I myself, am already well aware of the Industrial Prison Complex. I’ve been talking about it for years. It’s disgraceful. But thanks for bringing it to the attention of others in regard to this subject.
Jeff Greenspan and Andrew Tider
Yes, we do remember your Edward Snowden bust with great pleasure, and this is even better! A brilliant idea. We admire the restraint exercised by the artists in not cartoonizing their horrible subjects. And to give your “profits” to the Sanders campaign as your optimum anti-corporate gesture: wow.
You might be interested in Aislinn Pulley’s powerful op/ed on why she refused the invitation to today’s meeting with the President here: http://www.truth-out.org/opinion/item/34889-black-struggle-is-not-a-sound-bite-why-i-refused-to-meet-with-president-obama
The judicial and prison systems and his lack of action on that malaise are her primary reasons for rebuffing Obama’s invitation
While far too many are incarcerated largely due to the overcrowding created by the War on Drugs and those caught in its drift-nets… the numbers thus overwhelming the system so that the vast majority is forced to “plead out” to lesser charges… there ARE individuals who belong behind bars.
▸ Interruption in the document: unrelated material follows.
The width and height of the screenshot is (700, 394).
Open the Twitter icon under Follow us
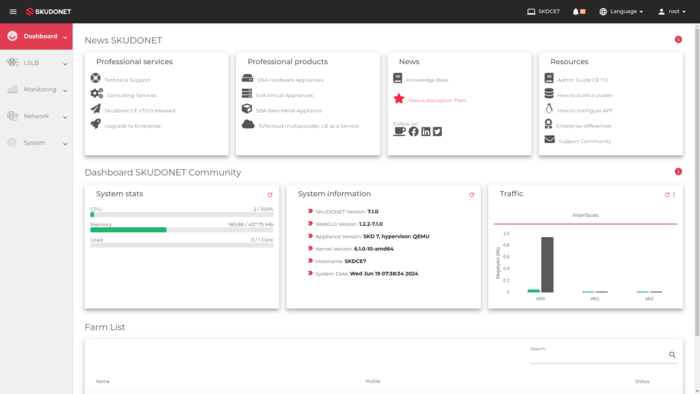point(438,132)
Unfortunately, very savage sociopaths do exist… and I am not talking about the Koch Brothers or the Bankster CEOS.
Enough of them to explain an incarceration rate of more than 11 (eleven) times that of Sweden, a country with prisons, which look like country clubs compared with ours??? I think Michael Moore’s “Where to Invade Next” shows some of that (I have not seen the film YET).
One should think that comfy prisons would elevate the crime rate, because people might nor fear incarceration as much, but the opposite appears to be the case.
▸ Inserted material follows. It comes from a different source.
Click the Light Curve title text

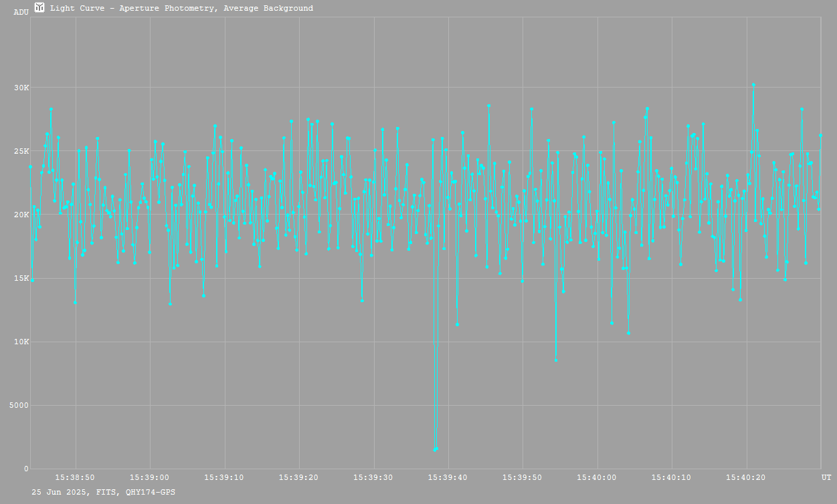[181, 9]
Wow! Pulley is quite a visionary, ambitious individual. She’s covered all the bases. Sadly, not enough people will read her article. Thanks for the link.
Yes, there are sociopaths, but still, there needs to be a different solution to dealing with them. I don’t know what that solution would look like. What I do know is, privatizing everything from prisons to healthcare to education, has reinforced all the evils of capitalism…and insured “Mammon’s” rule.
How about this: we send all the upscale white collar criminals to Gitmo and the attentive care of the well trained staff there. Call it payback to Cuba for the Mariel boat exodus–our trash for theirs.
Some 90 percent of persons in US prisons never had a trial.
As funding for public defenders cut the state intimidates those charged with a crime with the vast resources they can use to prosecute a case. Those that plea bargain are told in essence it does not matter if innocent or not the State will use its advantages to ensure a conviction.
The accused than given a choice. Plead guilty and get out in two years or be found guilty and spend 10 at minimum behind bars.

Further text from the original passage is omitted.